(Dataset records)
*** Begin section ***
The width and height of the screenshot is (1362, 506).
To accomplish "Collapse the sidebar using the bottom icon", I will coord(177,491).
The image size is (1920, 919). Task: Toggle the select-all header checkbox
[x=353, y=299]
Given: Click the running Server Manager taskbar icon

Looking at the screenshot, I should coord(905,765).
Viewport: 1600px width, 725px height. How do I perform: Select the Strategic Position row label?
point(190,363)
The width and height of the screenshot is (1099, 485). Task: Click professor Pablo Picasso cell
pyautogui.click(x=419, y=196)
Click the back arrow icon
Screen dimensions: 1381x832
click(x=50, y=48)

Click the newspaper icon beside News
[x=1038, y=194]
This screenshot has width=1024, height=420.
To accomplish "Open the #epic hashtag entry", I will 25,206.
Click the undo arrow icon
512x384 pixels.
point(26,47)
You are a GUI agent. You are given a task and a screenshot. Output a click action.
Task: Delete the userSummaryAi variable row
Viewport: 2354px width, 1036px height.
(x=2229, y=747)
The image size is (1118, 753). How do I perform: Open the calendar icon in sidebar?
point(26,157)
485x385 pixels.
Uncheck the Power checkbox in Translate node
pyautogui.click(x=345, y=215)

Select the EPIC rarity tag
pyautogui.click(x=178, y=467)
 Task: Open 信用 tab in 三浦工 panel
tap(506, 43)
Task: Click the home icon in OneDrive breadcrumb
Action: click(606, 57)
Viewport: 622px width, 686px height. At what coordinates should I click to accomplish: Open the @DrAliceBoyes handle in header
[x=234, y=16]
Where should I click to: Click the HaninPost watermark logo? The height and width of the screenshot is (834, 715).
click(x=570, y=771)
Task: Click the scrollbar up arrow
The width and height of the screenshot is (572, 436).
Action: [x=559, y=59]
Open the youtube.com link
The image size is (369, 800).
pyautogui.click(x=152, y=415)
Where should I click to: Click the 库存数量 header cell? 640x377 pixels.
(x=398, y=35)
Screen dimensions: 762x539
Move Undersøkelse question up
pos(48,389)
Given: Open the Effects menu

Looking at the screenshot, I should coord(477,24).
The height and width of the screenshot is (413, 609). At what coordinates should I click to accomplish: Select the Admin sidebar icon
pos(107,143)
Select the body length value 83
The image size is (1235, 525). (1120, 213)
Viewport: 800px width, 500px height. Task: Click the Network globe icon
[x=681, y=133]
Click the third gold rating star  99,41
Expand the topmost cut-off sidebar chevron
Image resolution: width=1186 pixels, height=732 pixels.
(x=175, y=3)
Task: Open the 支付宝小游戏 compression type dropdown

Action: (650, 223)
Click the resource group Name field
*** End section ***
(PROBLEM DESCRIPTION)
Please reproduce every record shown above, exactly as written.

(SOLUTION)
The width and height of the screenshot is (1362, 506).
To accomplish "Collapse the sidebar using the bottom icon", I will coord(177,491).
The image size is (1920, 919). Task: Toggle the select-all header checkbox
[x=353, y=299]
Given: Click the running Server Manager taskbar icon

Looking at the screenshot, I should coord(905,765).
Viewport: 1600px width, 725px height. How do I perform: Select the Strategic Position row label?
point(190,363)
The width and height of the screenshot is (1099, 485). Task: Click professor Pablo Picasso cell
pyautogui.click(x=419, y=196)
Click the back arrow icon
Screen dimensions: 1381x832
click(x=50, y=48)

Click the newspaper icon beside News
[x=1038, y=194]
This screenshot has width=1024, height=420.
To accomplish "Open the #epic hashtag entry", I will 25,206.
Click the undo arrow icon
512x384 pixels.
point(26,47)
You are a GUI agent. You are given a task and a screenshot. Output a click action.
Task: Delete the userSummaryAi variable row
Viewport: 2354px width, 1036px height.
(x=2229, y=747)
The image size is (1118, 753). How do I perform: Open the calendar icon in sidebar?
point(26,157)
485x385 pixels.
Uncheck the Power checkbox in Translate node
pyautogui.click(x=345, y=215)

Select the EPIC rarity tag
pyautogui.click(x=178, y=467)
 Task: Open 信用 tab in 三浦工 panel
tap(506, 43)
Task: Click the home icon in OneDrive breadcrumb
Action: click(606, 57)
Viewport: 622px width, 686px height. At what coordinates should I click to accomplish: Open the @DrAliceBoyes handle in header
[x=234, y=16]
Where should I click to: Click the HaninPost watermark logo? The height and width of the screenshot is (834, 715).
click(x=570, y=771)
Task: Click the scrollbar up arrow
The width and height of the screenshot is (572, 436).
Action: [x=559, y=59]
Open the youtube.com link
The image size is (369, 800).
pyautogui.click(x=152, y=415)
Where should I click to: Click the 库存数量 header cell? 640x377 pixels.
(x=398, y=35)
Screen dimensions: 762x539
Move Undersøkelse question up
pos(48,389)
Given: Open the Effects menu

Looking at the screenshot, I should coord(477,24).
The height and width of the screenshot is (413, 609). At what coordinates should I click to accomplish: Select the Admin sidebar icon
pos(107,143)
Select the body length value 83
The image size is (1235, 525). (1120, 213)
Viewport: 800px width, 500px height. Task: Click the Network globe icon
[x=681, y=133]
Click the third gold rating star  99,41
Expand the topmost cut-off sidebar chevron
Image resolution: width=1186 pixels, height=732 pixels.
(x=175, y=3)
Task: Open the 支付宝小游戏 compression type dropdown

Action: (650, 223)
Click the resource group Name field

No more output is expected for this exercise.